How Can Divorced Parents Handle Child Custody Disputes? 


Divorce is a complex process for all parties involved, but it may be especially difficult if children are involved. It is very difficult for the children as well as the parents when the divorce procedure is happening. To get the best result for you and your children, it is crucial to know how to handle complicated child custody battles.

In these situations, it will be helpful for you to understand the various forms of child custody agreements and tactics for working out a settlement with your former spouse. There are ways where both of you get to keep the child on an alternate basis, and all of this can be done with the help of a good lawyer. If you want legal assistance resolving child custody issues during your divorce, you can also get in touch with the divorce attorneys in Wisconsin.

Methods Used to Calculate Child Support


The calculation of child support is dependent upon the parental income distribution and how custody is divided. The majority of states have established formulas for determining child support. Not every case has the same amount of income and custody division. It differs a lot, and that is why a standard formula has been set to determine the amount of child support.  In most cases, parents who design their child support plan outside of the state rules must explain their decision.

What Is The Procedure for Determining Child Custody?

The kid’s best interests are the basis for determining child custody. It is the most important factor in this entire process. You and your partner can decide on a parenting schedule and the division of legal and physical custody.  The parenting schedule can include the details of when and who will keep the child for how much time. Legal custody refers to the person who makes decisions on behalf of children, such as what schools they should attend or what medical treatment is suitable.

Physical custody refers to the location where children spend their time. All of this is done to ensure that the child will get a proper education and wellness even if the parents are not living together.

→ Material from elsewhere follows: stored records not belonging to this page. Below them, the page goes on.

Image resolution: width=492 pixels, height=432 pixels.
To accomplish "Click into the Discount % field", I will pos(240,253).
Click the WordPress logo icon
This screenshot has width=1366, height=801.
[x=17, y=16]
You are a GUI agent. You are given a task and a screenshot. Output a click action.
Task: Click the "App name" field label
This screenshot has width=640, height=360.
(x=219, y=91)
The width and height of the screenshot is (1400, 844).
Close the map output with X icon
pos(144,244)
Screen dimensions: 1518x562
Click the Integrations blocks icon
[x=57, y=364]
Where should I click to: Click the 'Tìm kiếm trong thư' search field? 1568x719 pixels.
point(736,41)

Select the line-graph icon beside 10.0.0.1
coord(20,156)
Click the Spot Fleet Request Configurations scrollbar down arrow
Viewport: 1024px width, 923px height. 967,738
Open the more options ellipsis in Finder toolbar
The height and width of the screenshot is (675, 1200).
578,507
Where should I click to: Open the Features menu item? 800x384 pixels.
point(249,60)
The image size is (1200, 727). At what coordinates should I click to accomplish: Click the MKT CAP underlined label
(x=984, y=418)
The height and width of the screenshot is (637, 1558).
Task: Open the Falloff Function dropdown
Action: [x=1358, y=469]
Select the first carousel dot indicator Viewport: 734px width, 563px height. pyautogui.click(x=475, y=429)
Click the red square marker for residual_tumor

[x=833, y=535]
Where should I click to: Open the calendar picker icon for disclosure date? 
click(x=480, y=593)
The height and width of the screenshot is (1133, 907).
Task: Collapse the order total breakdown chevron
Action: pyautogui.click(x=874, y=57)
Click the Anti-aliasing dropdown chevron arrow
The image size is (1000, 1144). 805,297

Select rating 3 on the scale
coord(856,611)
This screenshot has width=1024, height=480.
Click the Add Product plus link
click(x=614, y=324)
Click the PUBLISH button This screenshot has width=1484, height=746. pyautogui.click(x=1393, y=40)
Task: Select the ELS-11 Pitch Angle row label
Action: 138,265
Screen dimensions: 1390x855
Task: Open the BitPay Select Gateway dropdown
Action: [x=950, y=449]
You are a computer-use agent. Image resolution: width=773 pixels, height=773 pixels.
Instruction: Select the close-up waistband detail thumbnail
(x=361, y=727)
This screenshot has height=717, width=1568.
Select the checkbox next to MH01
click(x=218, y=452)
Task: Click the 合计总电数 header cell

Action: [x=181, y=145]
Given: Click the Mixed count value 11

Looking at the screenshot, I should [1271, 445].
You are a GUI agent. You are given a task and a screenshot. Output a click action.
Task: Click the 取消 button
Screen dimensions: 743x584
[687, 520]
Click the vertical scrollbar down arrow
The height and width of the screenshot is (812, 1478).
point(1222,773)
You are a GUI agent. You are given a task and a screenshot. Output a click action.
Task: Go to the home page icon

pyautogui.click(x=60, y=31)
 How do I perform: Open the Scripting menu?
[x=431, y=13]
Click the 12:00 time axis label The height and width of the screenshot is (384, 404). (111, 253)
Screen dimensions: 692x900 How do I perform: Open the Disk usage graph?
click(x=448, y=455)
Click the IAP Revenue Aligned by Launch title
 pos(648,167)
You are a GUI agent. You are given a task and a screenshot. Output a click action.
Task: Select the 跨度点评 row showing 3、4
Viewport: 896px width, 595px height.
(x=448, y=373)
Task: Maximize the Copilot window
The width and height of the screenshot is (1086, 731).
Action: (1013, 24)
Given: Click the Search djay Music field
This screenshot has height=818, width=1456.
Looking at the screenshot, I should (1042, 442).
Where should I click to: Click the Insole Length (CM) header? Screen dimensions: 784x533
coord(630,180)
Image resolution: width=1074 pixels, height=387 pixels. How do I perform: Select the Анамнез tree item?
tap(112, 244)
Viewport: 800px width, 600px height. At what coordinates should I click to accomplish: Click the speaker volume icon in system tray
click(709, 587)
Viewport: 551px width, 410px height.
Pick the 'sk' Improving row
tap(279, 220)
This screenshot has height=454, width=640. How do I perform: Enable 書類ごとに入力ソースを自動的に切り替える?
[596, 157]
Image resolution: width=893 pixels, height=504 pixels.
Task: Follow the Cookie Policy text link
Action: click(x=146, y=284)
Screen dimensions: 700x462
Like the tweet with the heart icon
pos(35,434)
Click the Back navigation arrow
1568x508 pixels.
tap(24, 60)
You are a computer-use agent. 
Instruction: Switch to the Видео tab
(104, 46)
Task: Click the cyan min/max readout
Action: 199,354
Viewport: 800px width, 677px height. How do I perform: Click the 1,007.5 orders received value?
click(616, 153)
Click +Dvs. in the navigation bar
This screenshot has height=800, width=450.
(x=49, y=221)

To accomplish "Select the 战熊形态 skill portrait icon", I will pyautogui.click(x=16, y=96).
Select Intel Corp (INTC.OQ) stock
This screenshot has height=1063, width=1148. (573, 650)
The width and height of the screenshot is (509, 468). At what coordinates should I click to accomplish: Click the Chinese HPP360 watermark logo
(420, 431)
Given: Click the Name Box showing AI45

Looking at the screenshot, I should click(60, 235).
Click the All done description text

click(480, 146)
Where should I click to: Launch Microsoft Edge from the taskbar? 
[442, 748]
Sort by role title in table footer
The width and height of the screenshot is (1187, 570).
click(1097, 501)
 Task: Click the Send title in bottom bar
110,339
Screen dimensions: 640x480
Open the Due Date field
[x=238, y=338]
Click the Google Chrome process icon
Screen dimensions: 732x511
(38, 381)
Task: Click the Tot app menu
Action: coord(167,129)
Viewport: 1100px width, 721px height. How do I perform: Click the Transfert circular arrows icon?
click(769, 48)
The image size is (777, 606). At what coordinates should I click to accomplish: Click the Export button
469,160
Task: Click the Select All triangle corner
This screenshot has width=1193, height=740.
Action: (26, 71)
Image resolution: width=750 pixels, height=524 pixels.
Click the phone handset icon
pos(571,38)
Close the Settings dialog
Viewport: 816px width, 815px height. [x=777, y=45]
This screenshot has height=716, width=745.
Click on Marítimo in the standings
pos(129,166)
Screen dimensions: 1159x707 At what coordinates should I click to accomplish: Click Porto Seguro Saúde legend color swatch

In case of disagreement, the court will determine the appropriate division of custody. Courts typically lean on the side of maintaining contact with both parents and take into account several issues, such as the child’s needs, the stability of each parent’s home, and who has been the primary caretaker.

Making a Parenting Plan


When parents opt for divorce, they typically aim to minimize disturbances in their children’s life.   When parents deal with child custody matters, they will need to make various decisions regarding how they will collaborate to handle parenting issues in the future and determine the specific arrangements for when the children will reside with each parent.

To establish stability and safeguard the welfare of the children, Wisconsin legislation mandates that parents going through a divorce or unmarried parents dealing with child custody matters must prepare a parenting plan.   Parents must comprehend the procedures and requirements for addressing parenting plan matters and the necessary components to be incorporated into these agreements.

Comprehending Parenting Plans

A parenting plan is a formalized agreement between two parents undergoing divorce or separation.   This article aims to offer lucidity concerning the entitlements and obligations of each parent about the upbringing of their children.  Furthermore, it will address issues related to the logistical planning of visits, communication between parents, transportation for children, and other issues concerning their welfare. To guarantee that parents can effectively collaborate to meet their children’s needs, it is wise for them to create a parenting plan.

Mediation between parents is often ordered by Wisconsin courts in cases involving child custody and divorce. This is done to resolve any remaining conflicts and form agreements for future arrangements. Ten days before the first mediation session, each parent is required to submit a suggested parenting plan to the mediator.

Unless the parent receives an exemption from mediation from the court or the parents are unable to resolve specific issues through mediation, each parent is required to submit their proposed parenting plan within 60 days after the other parent’s proposal.


What constitutes a parenting plan?

A parenting plan outlines the specific methods and procedures for addressing various matters concerning both parents and children. The document should provide a comprehensive explanation of how legal custody of children will be managed, including specifying whether joint or sole custody will be granted. If deemed essential, the jurisdiction to make determinations concerning schooling, selection of daycare providers, extracurricular activities, non-urgent medical treatment, or other matters might be either mutually shared or exclusively bestowed upon one parent.

Determining whether one parent will have primary physical custody or both parents will have equal visitation time with the children will settle the question of physical placement.   Determining whether each parent will allocate a similar amount of time with the children or if one parent will have primary physical custody will resolve the issue of physical placement.

A parenting plan can facilitate the establishment of consistent timetables for your children’s activities, specifying the allocated time for each parent’s residence or other locations. We will commemorate a multitude of significant holidays and leisure days, such as Mother’s Day, Father’s Day, Memorial Day, Labor Day, Halloween, Thanksgiving, Christmas, New Year’s, birthdays (of both children and parents), spring break, summer vacation, and numerous more. The parenting plan should make it crystal apparent why and how this arrangement benefits the children’s well-being if physical custody allocation results in less than 25% of the time spent with one parent.

The parenting plan also includes determining childcare locations, arranging transportation during parental handovers, selecting educational institutions, designating healthcare providers, deciding on religious affiliation (if relevant), establishing effective communication methods between parents and children, and considering necessary “variable costs.” Such as school fees, transportation charges, clothing expenses, extracurricular activities, and other daily expenditures. In addition, a plan should outline the strategies parents can employ to address any disagreements connected to their child that may arise in the future.